The third story, A Man of the People, is also a story of an outsider to the Werel/Yeowe system. Havzhiva is Hainish and grows up expecting his life to follow a defined pattern. He grows to realise he wants more and leaves his community. It’s a difficult choice as few people leave their community and, if you do, you can never really go back. You might be able to return physically but the psychological connection has changed. Havzhiva spends his youth studying and exploring relationships. Eventually he becomes ambassador to Yeowe and it is there he finds a home. The society is struggling with change. The men believe themselves free but the women find themselves oppressed by the former male slaves. Everyone carries the physical scars of slavery and war. Slaves were allowed no family life or education and those institutions are in their infancy. The cities are changing (progressing) faster than the rural areas. There is conflict between different visions of a free Yeowe. Havzhiva forms a friendship with a nurse that lasts lifetime and at the end he tells her he has learned acceptance. Forgiveness is reached through acceptance.

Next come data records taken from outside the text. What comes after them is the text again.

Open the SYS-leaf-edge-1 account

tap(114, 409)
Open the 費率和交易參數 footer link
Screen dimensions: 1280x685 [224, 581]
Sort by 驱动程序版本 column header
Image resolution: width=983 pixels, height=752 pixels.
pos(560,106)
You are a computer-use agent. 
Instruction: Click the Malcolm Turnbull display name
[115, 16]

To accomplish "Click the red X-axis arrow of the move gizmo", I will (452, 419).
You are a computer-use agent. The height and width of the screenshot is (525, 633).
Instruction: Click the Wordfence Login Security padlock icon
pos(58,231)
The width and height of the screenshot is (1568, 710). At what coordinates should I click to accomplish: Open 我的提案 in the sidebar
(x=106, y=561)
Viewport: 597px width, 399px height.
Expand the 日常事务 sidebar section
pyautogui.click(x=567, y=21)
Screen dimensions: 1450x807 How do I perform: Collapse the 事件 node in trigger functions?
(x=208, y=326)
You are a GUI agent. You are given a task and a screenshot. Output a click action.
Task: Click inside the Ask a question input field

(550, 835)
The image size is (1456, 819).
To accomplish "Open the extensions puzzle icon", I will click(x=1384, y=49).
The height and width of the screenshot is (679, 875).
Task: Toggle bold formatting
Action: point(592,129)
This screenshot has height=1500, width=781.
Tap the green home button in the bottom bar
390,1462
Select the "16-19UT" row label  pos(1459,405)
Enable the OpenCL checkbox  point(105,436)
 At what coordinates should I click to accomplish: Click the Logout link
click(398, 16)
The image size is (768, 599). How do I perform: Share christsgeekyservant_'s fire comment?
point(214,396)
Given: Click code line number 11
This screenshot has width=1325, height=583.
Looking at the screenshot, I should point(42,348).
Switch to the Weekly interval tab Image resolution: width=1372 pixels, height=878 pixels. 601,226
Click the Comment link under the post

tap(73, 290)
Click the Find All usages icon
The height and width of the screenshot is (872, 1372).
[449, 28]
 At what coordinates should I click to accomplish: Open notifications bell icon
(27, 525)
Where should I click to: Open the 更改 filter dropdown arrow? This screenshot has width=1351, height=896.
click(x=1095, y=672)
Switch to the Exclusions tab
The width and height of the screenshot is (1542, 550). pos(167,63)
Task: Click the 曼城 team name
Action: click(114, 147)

A Woman’s Liberation, the final story, is the story of Rakam, a female slave. As a child she grows up in a compound and sees her mother rarely. Her mother goes to the house and is not a field slave. As she grows, she knows her skin is darker than the other slaves and comes to realise this is because one of the bosses is her father. Her mother secures her a place in the house as slave to the plantation owner’s wife, Lady Tazeu. She is raped repeatedly by Tazeu, who is isolated and lonely and has limited freedom of her own. Rakam is given to the boss’s son, who refuses to use her because she can’t consent, and tells her that he is working to free all his father’s slaves. When the estate is destroyed and the slaves take their freedom they are simply captured again and taken to another estate. Conditions have become harsher. Rakam says she has papers but they are taken from her. The path to freedom is dangerous and is not one act of liberation but must be defended everyday. Rakam is freed again and makes her way to the city where she educates herself. This story reflects how people internalise the philosophies of oppression as children and must work hard to change what they believe about themselves. Rakam realises that there are layers of freedom struggle. This story is most directly analogous to the institution of slavery on our own world and the complexities of liberation experienced by the enslaved. Rakam becomes a teacher and a writer, a powerful voice and a respected academic. Forgiveness is reached through achievement.

The stories of Four Ways to Forgiveness are all linked and together build up a picture of changing societies and the struggles of the people seeking emancipation. The writing is elegant, the characterisation is deft. These are deeply political stories yet character always comes first. I found them enriching and moving. Not only did I enjoy them as stories, but I learned something about the human experience. Wonderful.